## Trecho fornecido
((

Sempre fui honesto ao escrever sobre a Índia. Não voltei falando só horrores de lá, como fazem muitos, que enxergam a Índia como uma soma das palavras sujeira, barulho e multidão. Enfim, o caos em pessoa, ou melhor, o caos em país. No entanto, também não fiz parte do outro grupo, que volta falando apenas de um lugar zen, pacífico e religioso, uma terra espiritual. A Índia é isso tudo e muito mais – exatamente por isso que merece ser chamada de incrível, como faz a propaganda oficial do governo.

A Índia não é fácil, desperta amor e ódio intensos. Quando você está lá há vários meses, vivendo o dia a dia de uma grande cidade indiana, parece que o ódio ganha do amor. Mas deixe o tempo passar. Fica só o amor e a saudade. Neste post, listo sete coisas que me dão uma tremenda vontade de voltar. Quem sabe em breve?

Transporte ferroviário

A Índia tem o quarto maior sistema ferroviário do mundo, com 65 mil quilômetros. Mais trilhos que a Índia? Só países muito maiores, como Rússia, Estados Unidos e China.

Imagine o seguinte: viajar pelo Brasil, de uma ponta a outra, num meio de transporte barato e mais seguro que o rodoviário. A falta de ferrovias para transporte de passageiros faz uma tremenda falta no Brasil. Já os indianos, por outro lado, usam e abusam dos trens. Todos os anos, 7 bilhões de passageiros são transportados nos trens indianos, o equivalente a toda população da Terra.

É claro que esse sistema, em grande parte herdado dos britânicos, tem muitos problemas. Mesmo assim, não há como negar que funciona. E que dá saudades.

Veja também: Histórias de uma viagem de trem pela Índia

Tracy Hunter, Wikimedia Commons

Religiosidade

É só num país tão diverso quando a Índia que a gente percebe como são poucas as diferenças religiosas do brasileiro. Católico? Evangélico? Judeu? Os outros, no Brasil, são contados nos dedos.

Na Índia não é assim. São milhões de hindus. Milhões de muçulmanos. Milhões de budistas. Milhões de cristãos, de sikhs, de jainistas. Mesmo as minorias religiosas de lá formariam multidões aqui. Tantas religiões geram diferenças impressionantes, como templos e rituais fantásticos. Seja você uma pessoa de fé ou não, não dá para ficar impassível no meio de toda essa religiosidade.

))

## Registros selecionados

((

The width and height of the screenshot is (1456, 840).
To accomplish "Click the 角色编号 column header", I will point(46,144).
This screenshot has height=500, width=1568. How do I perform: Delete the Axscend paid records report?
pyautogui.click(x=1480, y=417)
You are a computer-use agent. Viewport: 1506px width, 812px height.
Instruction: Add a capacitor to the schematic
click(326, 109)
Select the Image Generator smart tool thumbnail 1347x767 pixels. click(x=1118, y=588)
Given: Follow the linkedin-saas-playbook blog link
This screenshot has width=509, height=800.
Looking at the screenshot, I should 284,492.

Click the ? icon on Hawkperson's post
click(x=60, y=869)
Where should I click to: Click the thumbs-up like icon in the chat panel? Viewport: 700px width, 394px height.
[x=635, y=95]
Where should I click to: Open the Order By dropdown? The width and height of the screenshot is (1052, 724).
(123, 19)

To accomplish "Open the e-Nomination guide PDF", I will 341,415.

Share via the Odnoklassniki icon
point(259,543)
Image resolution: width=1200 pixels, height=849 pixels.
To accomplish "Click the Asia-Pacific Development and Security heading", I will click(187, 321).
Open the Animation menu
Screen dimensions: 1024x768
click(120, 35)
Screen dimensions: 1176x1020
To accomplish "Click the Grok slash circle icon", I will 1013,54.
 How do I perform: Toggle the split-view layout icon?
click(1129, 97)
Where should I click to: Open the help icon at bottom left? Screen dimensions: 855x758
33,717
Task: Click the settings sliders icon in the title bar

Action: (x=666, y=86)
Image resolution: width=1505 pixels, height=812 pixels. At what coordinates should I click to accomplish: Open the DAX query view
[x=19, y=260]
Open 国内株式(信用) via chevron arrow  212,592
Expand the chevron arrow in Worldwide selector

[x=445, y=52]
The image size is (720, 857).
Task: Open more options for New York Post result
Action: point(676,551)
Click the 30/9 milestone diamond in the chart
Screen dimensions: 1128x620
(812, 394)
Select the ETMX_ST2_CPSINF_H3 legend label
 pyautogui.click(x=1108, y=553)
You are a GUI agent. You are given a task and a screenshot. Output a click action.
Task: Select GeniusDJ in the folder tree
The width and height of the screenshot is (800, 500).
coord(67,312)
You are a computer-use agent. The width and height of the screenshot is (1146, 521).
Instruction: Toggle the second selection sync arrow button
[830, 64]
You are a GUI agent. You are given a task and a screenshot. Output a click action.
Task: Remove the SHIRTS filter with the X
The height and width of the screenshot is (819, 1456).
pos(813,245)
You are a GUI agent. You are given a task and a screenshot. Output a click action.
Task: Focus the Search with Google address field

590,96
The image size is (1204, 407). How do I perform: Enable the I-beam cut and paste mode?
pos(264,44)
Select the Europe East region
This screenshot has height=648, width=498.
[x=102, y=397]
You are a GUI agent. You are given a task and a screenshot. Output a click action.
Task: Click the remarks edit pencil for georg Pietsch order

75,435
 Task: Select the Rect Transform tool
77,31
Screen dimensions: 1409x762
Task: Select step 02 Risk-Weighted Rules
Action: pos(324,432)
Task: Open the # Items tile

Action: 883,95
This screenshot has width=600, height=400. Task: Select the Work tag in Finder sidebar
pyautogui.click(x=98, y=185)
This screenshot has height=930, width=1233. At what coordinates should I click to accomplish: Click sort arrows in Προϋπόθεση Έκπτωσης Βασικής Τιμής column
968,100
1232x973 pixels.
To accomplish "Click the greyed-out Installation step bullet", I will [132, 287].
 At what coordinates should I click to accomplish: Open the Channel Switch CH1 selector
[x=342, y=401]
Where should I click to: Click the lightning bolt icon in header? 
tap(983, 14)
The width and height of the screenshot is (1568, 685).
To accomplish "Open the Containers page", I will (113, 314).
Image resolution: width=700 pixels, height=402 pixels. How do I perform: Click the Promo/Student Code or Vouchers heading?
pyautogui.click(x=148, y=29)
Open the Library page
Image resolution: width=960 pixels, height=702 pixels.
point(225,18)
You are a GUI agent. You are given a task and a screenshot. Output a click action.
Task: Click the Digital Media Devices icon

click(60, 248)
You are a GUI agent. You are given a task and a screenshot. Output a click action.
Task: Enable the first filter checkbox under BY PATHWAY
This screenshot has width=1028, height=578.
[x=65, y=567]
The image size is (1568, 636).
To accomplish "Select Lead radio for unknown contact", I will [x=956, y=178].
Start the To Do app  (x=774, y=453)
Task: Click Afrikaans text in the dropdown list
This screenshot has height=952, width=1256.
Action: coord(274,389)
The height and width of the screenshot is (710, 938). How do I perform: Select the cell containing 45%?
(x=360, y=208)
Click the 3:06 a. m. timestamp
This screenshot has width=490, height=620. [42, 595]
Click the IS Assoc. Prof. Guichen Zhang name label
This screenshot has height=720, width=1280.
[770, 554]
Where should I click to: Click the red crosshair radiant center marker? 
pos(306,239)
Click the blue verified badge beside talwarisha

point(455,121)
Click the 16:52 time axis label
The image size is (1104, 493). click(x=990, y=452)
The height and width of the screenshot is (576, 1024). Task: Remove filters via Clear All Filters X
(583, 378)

))

Dê seguimento ao texto sobre a Índia, começando logo após a última frase apresentada.

## Resposta do exercício
Veja também: Os sikhs, a religião dos turbantes

Varanasi, a cidade mais sagrada da Índia

Templo dos Sikhs

Varanasi, a cidade mais sagrada da Índia

Mundo menos carnívoro

Eu era um carnívoro fervoroso no dia que pisei na Índia. Uma das minhas despedidas do Brasil foi numa famosa churrascaria de Belo Horizonte, onde eu e a Naty nos empaturramos de carnes de todos os tipos.  Três anos depois e cá estamos nós, tentando evitar comer carne no dia a dia. Não viramos vegetarianos, mas a Índia reduziu bastante nosso consumo de carne. E de uma forma simples: foi lá que percebemos que carne não faz tanta falta assim, que muitas vezes abusamos dessa fonte de alimentação por simples costume.

Lá, o normal é ser vegetariano. As crianças são criadas para não comerem nada de origem animal. Indianos passam a vida toda sem colocar um único pedaço de carne na boca – não me esqueço de um amigo indiano que, viajando pela Europa, pediu um cheeseburger no McDonald’s, sem nunca imaginar que um sanduíche de queijo até no nome teria carne.  Na Índia, se um produto tem qualquer coisa de origem animal – até uma pasta de dentes – isso precisa estar avisado na embalagem.

Sinto falta disso. Veja bem, a questão não é dizer que o mundo deveria ser vegetariano. Mas, sinceramente, na Índia eu descobri que comia muita carne, na maioria das vezes sem necessidade.

Veja também: Histórias de viagens de trem na Índia

Rio Ganges, em Varanasi

Tuk-tuk

Um transporte barato, relativamente rápido e que deixa muitas histórias para contar. Durante meus seis meses na Índia, andei de tuk-tuk diariamente. Antes que você me pergunte, estou falando daquele veículo motorizado de três rodas que funciona como um táxi. Ó:

Todos os dias, 300 milhões de indianos andam de tuk-tuk, o que faz desse veículo um dos principais meios de transporte da Índia. Não vou dizer que queria a importação dos tuk-tuks para o Brasil – sei lá, acho que o veículo não é muito seguro – mas tenho que admitir que sinto falta deles. E muita.

Veja também: Compro um tuk-tuk, não pago bem

Preços incríveis

Contei recentemente sobre o hotel que cobrava R$ 1,50 na diária do quarto triplo. Sim, 50 centavos para cada! Mas esse não foi o único preço que deixou saudades. Restaurantes ótimos, bons hotéis e passeios incríveis: tudo era uma pechincha. Tanto que conseguimos gastar em torno de USD 20 por dia durante nossa viagem no país, valor que inclui todos os gastos.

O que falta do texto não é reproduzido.